His presence in the Bush cabinet gave legitimacy to a president who received 5 per cent of the black vote and had zero foreign policy experience, a heavy hitter the public trusted with charisma and the people-management skills a demoralised State Department needed. They greeted him with rapturous applause.
"He ascended to his position with almost a godlike reputation," says Senator Chuck Hagel, a senior Republican member of the Foreign Relations Committee. Since the Gulf war, public opinion polls have repeatedly shown him to be the most admired American of the era. He even contemplated running for president but was dissuaded, it is said, by his wife Alma.
His message on appointment to the Bush administration was upbeat and internationalist. America could lead, he said, "not by using our strength and position of power to get back behind our walls, but by being engaged in the world". Politically, that is.
Less openly combative than others, the first months of the administration were not comfortable times for Powell. Time and again he appeared wrong-footed and while President Bush is known to admire him, when he looks for briefing it is to Rice with whom he has a close personal relationship.
Powell has faced a series of significant and surprisingly public defeats which have led some to believe he has lost the battle for influence. It's not that Powell is out of sympathy with the politics of the Bush administration, at least the "compassionate conservatism" it is supposed to be about, but he is instinctively conservative.
At times there appears to be a desperate wishful thinking about his comments. "Sometimes I get frustrated making the case that the US is not unilateralist," he has complained. "You can't be unilateralist. The world is too complicated for anyone to be unilateralist."
He was blindsided by the repudiation of the Kyoto protocol. "That's one where I would have done it differently," he admitted to journalists. He has been uncomfortable as Bush kicked the legs from under eight international treaties for which Powell had little enthusiasm but believed he could renegotiate to the US's advantage.

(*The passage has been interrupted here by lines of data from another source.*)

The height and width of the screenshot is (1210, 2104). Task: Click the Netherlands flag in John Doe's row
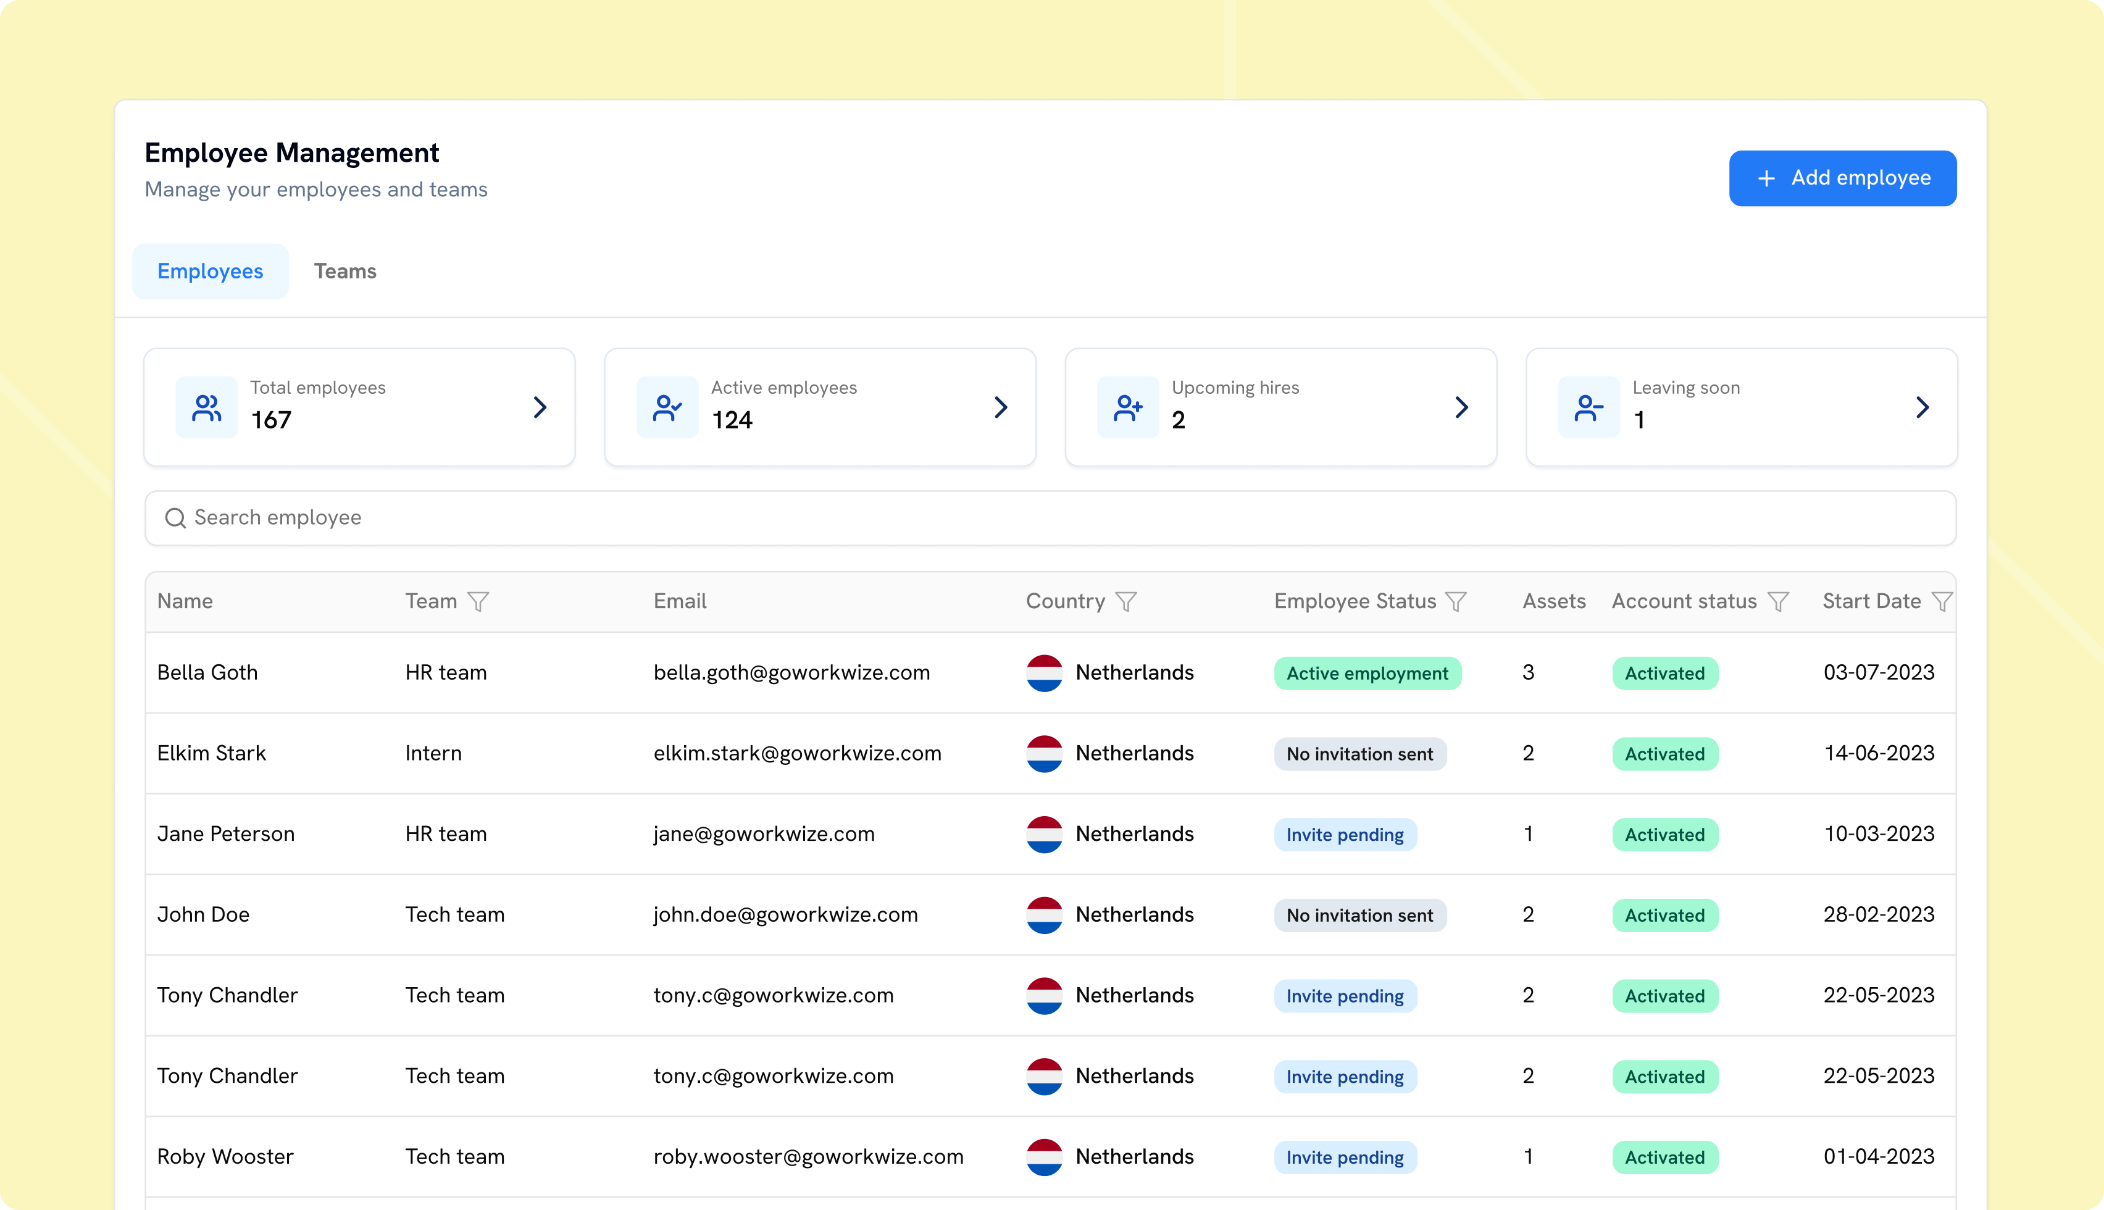pos(1044,914)
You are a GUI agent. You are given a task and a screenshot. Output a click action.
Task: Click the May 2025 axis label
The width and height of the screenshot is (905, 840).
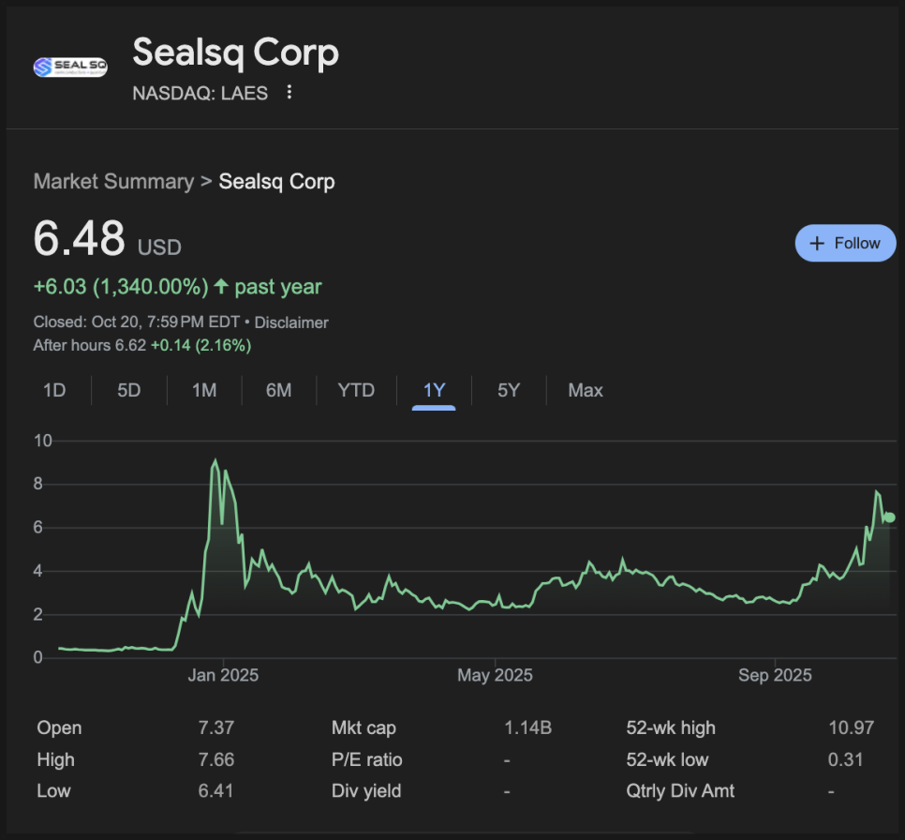pyautogui.click(x=495, y=675)
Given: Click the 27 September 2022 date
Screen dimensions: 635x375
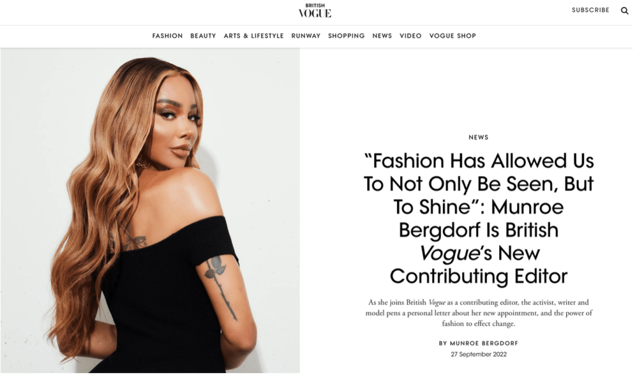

Within hours of Powell telling South Korea that the US was willing to continue its dialogue with the North, Mr Bush announced, to Seoul's horror, that he could not trust Pyongyang and that the dialogue was off. After the EU took up the challenge, Washington gradually sidled its way back on side. "I got a little far forward on my skis," Powell was to admit ruefully.
There is little doubt that Powell wanted to attend the UN conference on racism in Durban, working for months to clear the obstacles. His presence would have gone a long way both to enhance the standing of the US and answer the arguments of its critics.
On missile defence, Powell was a sceptic, but now is a firm proponent of what until now has been Bush's favourite foreign policy.
He has had some successes - the handling of the Chinese downing of the US spy plane after the first 24 hours of Cold War rhetoric, had all the hallmarks of Powell crisis-management. To the European allies' relief, he persuaded Bush to back off his election promise to withdraw US troops from the Balkans. His once-demoralised department has seen a turnaround in morale.
Powell's friends dismiss talk of a loss of influence though admit to some disappointment on his part but, they say, he is a man with a long view. "I'm not frustrated. There are problems to be solved and my job is to help the President find the right answer to the problems he faces. It's not for me to be frustrated; that's not an option," he told Time loyally before the current crisis broke.
"It's not whether I prevailed or failed to prevail on a particular issue. I'm not looking for anything except to serve this President and the American people as best I can."
His time has come. At the almost daily briefings he has given, he is calm, eloquent, even joking. So far it has been the Powell line which has prevailed. Patience, consultation with allies, multilateralism are the orders of the day. How the Powell doctrine accommodates itself to the new kind of war will be the real test.